Comment 7 Paolo Pedroni 2006-09-10 03:14:42 UTC
(In reply to comment #6)
> Sorry if I didn't report sooner, but I had the fault happen with vanilla kernel
> 2.6.17.11, too. At the moment I'm also pondering the possibility of a hardware
> fault. I'll make some hardware tests in the near future and then I'll try to
> bisect the official tree as in Comment #1.

No hardware fault, AFAICS. I'm still working on determining where exactly the problem lies. I'm starting to bisect the tree.

I'll let you know when I will find something.
Comment 8 Neil Skrypuch 2006-09-22 13:54:21 UTC
Hmm, I'm running a fairly similar system (Athlon X2 4200+, 2G RAM, Asus A8N32-SLI Deluxe, Geforce 6600, though with only one 320G SATA drive and a 160G PATA drive, no RAID) with gentoo-sources-r7 right now.

I haven't noticed any hangups yet. For comparison's sake, I just tar/bzipped my 5.6G distfiles directory, copied the tar to /dev/null, then removed it without any issues.

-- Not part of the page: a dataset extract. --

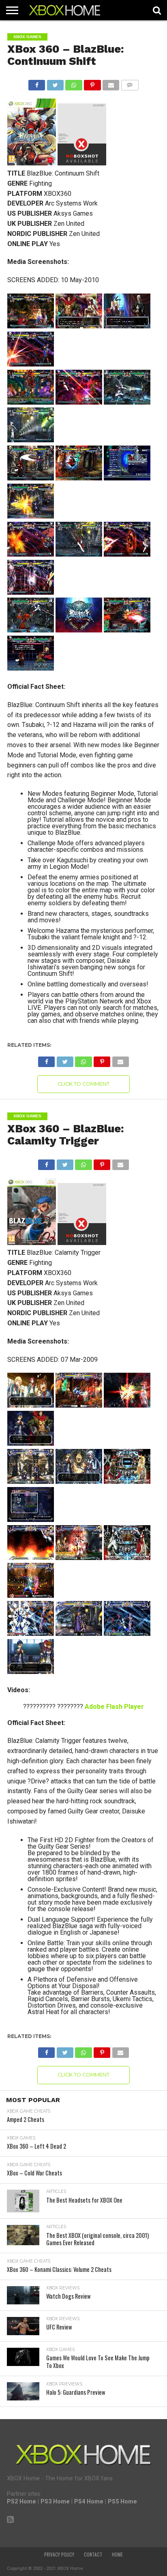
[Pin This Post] (92, 83)
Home (117, 2554)
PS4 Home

Are you running a 32 bit or a 64 bit install? I'm using a 64 bit install.
Comment 9 Paolo Pedroni 2006-09-23 10:33:17 UTC
(In reply to comment #8)
> Hmm, I'm running a fairly similar system (Athlon X2 4200+, 2G RAM, Asus
> A8N32-SLI Deluxe, Geforce 6600, though with only one 320G SATA drive and a 160G
> PATA drive, no RAID) with gentoo-sources-r7 right now.
> 
> I haven't noticed any hangups yet. For comparison's sake, I just tar/bzipped my
> 5.6G distfiles directory, copied the tar to /dev/null, then removed it without
> any issues.
> 
> Are you running a 32 bit or a 64 bit install? I'm using a 64 bit install.
> 

I can trigger the problem quite reliably with 'USE="nowin" emerge -1 nwn-data nwn' (warning: it will download 1.2 GB of files and unpack them), while performing some other operations involving the hard drives, such as querying the drives' temperature with 'hddtemp', having 'top' continuously running, and issuing 'ps -aux' from time to time.

I have a hunch that the problem might lie in some weird interaction of the SATARAID system and memory swapping, but I can't pin it down.

Some preliminary testing shows that 2.6.18-gentoo works fine, anyway. If this will hold until 2.6.18 goes stable, I will mark this bug INVALID, or something else.
Comment 10 Daniel Drake (RETIRED) gentoo-dev 2006-10-15 12:30:37 UTC
Is gentoo-sources-2.6.18 still working OK?
Comment 11 Paolo Pedroni 2006-10-15 12:40:13 UTC
(In reply to comment #10)
> Is gentoo-sources-2.6.18 still working OK?
> 

It seems like it is. I don't know what else to say...
Comment 12 Daniel Drake (RETIRED) gentoo-dev 2006-10-19 05:08:33 UTC
OK. Marking fixed as 2.6.18 is in the tree and on it's way to going stable.